EXERCISE PROMPT ->
Copy out the items word for word, starting with the line containing "Where should I click to: Choose" and going on through the line containing "[x=231, y=214]".

RECORDS SUPPLIED ->
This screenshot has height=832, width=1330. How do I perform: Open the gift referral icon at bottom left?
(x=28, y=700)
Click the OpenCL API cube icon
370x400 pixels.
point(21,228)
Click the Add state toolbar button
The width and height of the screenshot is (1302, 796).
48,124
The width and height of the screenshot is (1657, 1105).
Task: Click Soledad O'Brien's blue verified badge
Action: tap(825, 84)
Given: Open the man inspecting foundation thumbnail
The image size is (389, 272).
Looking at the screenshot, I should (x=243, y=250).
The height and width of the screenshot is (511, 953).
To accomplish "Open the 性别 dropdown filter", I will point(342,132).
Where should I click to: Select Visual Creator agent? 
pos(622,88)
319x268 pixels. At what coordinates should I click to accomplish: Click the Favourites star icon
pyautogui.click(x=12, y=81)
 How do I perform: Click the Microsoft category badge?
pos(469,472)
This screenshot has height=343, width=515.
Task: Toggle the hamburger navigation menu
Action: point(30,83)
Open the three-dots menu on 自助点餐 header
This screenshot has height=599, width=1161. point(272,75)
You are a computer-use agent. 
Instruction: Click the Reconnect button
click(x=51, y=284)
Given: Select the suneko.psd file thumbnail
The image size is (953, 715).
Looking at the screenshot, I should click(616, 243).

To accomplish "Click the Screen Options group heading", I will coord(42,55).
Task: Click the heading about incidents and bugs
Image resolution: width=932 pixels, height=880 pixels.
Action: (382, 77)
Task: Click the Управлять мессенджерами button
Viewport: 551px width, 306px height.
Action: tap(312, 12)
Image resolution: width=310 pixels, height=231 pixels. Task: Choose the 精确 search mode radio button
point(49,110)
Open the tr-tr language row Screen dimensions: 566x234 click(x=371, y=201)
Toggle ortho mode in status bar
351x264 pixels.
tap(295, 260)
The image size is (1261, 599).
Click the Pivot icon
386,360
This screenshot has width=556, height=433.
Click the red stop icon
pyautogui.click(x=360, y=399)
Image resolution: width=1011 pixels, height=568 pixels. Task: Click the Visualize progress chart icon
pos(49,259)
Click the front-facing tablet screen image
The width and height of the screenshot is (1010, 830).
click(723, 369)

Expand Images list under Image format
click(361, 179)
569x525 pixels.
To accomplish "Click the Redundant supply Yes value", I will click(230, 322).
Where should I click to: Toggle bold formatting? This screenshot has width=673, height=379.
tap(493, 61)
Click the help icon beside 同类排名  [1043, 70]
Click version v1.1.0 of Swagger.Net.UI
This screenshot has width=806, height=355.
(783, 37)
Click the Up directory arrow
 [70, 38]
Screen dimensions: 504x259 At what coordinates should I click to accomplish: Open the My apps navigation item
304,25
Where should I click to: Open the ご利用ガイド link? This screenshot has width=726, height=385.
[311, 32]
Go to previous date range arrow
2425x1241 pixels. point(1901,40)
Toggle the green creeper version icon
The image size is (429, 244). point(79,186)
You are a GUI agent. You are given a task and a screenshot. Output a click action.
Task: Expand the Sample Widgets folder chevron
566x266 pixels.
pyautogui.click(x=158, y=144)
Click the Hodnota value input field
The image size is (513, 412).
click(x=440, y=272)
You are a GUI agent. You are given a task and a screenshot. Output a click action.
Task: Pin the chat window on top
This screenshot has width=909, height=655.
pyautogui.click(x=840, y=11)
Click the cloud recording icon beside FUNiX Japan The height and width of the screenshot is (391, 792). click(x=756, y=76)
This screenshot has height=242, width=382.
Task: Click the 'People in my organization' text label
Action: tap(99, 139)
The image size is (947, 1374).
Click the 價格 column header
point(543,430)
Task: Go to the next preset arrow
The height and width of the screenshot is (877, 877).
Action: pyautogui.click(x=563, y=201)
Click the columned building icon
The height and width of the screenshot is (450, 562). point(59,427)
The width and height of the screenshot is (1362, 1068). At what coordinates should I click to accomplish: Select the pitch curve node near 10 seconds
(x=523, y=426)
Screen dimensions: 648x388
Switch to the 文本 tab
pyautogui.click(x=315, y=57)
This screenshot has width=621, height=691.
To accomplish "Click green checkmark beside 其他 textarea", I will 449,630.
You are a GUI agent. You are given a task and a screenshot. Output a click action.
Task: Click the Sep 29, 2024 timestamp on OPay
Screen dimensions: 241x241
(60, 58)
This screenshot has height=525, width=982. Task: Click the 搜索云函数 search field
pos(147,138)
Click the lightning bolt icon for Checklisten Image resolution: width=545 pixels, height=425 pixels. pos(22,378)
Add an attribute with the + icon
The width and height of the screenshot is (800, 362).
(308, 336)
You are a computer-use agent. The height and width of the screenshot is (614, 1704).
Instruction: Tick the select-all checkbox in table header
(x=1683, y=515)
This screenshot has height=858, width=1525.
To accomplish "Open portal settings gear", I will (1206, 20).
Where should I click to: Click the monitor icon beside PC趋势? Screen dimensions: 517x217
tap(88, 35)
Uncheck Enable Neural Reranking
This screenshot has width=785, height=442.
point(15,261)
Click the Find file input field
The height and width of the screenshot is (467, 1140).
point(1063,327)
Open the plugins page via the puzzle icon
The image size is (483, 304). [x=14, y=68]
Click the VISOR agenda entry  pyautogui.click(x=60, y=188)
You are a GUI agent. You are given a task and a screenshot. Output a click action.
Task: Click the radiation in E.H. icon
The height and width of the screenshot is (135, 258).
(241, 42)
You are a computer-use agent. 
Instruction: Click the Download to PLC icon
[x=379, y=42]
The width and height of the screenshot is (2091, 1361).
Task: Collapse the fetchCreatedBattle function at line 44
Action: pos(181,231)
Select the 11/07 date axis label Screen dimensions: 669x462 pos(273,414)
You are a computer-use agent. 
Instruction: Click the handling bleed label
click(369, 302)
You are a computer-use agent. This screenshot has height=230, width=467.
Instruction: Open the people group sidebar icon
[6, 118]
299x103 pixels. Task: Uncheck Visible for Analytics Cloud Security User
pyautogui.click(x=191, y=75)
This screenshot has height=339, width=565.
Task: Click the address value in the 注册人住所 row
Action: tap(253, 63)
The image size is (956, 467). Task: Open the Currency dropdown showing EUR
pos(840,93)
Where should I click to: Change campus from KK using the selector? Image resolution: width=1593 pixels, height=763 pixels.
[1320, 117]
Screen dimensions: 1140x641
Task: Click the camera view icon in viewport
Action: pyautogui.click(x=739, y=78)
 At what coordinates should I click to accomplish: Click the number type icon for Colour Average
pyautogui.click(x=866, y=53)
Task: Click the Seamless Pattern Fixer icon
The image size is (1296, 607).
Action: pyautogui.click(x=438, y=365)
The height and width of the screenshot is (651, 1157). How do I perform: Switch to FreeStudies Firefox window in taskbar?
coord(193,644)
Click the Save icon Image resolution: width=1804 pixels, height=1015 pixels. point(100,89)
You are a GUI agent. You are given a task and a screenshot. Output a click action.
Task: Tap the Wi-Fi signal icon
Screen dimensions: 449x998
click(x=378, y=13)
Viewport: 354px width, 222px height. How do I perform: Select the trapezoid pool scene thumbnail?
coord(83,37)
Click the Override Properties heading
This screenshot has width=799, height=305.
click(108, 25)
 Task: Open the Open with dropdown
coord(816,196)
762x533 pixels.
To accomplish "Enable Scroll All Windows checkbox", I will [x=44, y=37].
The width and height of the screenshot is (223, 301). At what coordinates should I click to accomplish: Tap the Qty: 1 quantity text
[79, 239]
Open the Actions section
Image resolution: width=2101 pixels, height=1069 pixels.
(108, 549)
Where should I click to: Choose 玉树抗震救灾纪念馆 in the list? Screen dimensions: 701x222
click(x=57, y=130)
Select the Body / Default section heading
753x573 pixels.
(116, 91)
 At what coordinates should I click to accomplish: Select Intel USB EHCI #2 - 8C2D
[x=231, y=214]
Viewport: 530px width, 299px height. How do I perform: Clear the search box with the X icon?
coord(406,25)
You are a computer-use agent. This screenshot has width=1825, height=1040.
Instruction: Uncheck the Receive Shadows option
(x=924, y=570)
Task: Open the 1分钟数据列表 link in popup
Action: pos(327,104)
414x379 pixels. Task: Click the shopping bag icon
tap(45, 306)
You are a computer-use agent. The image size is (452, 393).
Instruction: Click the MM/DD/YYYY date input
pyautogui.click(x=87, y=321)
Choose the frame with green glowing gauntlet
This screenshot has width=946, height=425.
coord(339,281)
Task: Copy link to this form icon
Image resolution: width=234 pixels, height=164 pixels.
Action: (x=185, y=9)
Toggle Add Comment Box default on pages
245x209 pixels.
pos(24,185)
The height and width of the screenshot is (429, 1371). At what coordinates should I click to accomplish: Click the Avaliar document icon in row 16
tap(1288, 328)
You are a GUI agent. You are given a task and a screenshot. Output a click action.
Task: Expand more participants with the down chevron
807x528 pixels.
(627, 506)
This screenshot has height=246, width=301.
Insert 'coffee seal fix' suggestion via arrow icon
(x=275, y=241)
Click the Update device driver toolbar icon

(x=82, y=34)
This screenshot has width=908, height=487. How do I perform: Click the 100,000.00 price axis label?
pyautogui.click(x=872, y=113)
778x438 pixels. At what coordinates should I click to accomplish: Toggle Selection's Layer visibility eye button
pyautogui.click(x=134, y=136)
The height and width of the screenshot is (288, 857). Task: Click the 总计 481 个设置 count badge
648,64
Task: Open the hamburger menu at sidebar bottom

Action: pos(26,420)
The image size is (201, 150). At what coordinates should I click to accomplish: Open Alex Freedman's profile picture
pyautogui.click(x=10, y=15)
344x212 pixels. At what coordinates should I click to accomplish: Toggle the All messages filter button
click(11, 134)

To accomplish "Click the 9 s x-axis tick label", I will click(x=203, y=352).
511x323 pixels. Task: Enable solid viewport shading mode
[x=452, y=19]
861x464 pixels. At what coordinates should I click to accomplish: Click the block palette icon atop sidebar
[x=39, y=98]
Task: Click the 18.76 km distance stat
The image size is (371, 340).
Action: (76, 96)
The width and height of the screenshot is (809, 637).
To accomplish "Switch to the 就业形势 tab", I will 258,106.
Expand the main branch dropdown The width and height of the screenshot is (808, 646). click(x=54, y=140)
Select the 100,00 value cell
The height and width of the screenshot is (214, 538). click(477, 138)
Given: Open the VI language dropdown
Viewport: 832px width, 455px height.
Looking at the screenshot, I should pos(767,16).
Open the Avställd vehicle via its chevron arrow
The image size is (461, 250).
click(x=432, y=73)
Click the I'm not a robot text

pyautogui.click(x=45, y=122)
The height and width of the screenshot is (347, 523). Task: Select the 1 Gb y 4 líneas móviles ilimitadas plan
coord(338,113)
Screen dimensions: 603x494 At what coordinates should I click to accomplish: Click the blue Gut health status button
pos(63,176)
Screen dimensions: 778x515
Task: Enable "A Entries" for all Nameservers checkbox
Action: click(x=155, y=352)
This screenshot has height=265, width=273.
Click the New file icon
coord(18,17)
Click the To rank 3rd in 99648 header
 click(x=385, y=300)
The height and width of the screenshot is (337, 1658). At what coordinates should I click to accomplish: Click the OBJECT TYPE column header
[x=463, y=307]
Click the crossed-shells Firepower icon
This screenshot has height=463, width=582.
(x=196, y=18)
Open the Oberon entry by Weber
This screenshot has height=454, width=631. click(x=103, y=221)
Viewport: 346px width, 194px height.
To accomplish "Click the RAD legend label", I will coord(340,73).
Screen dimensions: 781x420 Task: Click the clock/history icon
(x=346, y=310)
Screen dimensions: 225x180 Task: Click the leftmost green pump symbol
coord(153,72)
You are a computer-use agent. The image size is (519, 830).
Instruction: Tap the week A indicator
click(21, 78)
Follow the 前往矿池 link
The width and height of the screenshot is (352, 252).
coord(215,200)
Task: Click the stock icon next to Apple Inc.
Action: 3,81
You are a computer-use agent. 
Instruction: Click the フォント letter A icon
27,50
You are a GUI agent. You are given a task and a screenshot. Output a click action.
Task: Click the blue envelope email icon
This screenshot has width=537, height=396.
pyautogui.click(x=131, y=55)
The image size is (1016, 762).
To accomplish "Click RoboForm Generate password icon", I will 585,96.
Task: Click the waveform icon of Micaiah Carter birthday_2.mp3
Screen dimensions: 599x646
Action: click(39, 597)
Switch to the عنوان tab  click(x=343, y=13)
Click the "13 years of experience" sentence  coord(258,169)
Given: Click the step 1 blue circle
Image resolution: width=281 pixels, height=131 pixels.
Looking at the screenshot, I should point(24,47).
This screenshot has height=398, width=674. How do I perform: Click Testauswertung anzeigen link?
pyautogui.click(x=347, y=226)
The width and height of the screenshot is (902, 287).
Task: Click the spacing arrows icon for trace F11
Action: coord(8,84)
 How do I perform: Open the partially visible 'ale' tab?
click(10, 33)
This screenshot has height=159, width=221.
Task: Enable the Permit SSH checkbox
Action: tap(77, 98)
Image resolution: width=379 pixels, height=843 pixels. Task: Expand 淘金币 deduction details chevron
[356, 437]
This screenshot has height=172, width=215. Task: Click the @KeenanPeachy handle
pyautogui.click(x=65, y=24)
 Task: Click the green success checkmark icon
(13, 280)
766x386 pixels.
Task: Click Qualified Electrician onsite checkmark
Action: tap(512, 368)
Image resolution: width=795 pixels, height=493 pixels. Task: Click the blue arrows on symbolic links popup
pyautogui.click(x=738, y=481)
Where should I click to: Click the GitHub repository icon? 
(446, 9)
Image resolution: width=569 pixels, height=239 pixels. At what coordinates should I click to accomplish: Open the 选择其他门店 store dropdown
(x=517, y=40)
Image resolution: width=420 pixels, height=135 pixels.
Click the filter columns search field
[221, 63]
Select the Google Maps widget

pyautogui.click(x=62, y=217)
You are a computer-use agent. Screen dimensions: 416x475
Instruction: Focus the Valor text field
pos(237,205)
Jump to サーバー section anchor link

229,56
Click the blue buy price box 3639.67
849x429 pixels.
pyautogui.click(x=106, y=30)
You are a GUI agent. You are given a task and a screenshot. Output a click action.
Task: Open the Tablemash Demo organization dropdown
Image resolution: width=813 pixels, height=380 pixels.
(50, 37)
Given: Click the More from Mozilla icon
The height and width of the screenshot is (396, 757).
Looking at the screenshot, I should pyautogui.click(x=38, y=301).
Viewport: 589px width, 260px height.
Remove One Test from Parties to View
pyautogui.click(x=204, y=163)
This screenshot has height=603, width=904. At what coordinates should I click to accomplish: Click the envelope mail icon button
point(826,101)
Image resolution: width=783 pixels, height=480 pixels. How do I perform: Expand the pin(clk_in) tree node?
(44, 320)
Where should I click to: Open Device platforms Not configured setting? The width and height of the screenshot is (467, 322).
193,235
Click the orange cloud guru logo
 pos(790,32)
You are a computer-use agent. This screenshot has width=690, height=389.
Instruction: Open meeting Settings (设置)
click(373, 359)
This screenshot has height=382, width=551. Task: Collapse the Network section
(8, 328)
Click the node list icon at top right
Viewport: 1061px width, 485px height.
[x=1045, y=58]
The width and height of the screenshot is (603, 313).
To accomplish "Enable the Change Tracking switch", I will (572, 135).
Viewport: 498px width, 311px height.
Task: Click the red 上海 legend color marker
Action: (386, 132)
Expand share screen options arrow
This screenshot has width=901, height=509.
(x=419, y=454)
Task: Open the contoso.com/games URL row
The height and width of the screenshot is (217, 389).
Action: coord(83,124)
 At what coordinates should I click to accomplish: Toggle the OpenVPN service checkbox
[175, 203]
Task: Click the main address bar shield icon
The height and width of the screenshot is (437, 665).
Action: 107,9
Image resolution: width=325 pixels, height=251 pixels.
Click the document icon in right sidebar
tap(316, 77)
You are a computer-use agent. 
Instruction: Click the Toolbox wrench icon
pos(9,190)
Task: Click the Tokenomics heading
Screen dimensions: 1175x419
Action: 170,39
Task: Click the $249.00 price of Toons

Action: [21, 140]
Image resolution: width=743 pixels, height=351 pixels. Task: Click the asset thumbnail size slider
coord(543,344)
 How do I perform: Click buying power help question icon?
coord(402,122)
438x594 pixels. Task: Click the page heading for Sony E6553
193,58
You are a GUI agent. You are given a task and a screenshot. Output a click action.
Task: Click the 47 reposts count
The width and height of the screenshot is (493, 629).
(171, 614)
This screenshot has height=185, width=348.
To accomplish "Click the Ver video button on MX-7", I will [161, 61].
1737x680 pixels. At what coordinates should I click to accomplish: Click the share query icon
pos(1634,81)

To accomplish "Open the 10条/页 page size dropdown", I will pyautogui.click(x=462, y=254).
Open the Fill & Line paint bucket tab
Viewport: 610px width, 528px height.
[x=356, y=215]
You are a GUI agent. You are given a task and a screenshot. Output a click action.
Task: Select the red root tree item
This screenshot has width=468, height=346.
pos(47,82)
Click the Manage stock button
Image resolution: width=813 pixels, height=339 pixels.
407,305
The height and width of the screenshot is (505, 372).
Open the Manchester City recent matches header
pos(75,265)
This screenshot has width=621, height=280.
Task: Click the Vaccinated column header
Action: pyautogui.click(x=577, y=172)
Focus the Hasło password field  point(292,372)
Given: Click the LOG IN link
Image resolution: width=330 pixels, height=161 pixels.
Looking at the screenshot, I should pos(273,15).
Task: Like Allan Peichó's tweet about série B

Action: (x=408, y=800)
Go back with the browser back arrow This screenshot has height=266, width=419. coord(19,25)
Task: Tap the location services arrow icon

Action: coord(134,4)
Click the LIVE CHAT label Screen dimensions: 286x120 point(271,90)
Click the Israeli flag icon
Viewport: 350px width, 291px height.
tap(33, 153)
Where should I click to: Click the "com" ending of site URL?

SOLVED PROBLEM ->
Where should I click to: Choose 玉树抗震救灾纪念馆 in the list? Screen dimensions: 701x222
click(x=57, y=130)
Select the Body / Default section heading
753x573 pixels.
(116, 91)
 At what coordinates should I click to accomplish: Select Intel USB EHCI #2 - 8C2D
[x=231, y=214]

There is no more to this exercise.